WORK TO COMPLETE:
Pick out every line in the records below that contains the string "marker", and copy each one in full.

● ● ● ● ● ● ●

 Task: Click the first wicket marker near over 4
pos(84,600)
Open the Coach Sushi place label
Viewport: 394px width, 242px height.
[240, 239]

● ● ● ● ● ● ●

WRITTEN SOLUTION:
 Task: Click the first wicket marker near over 4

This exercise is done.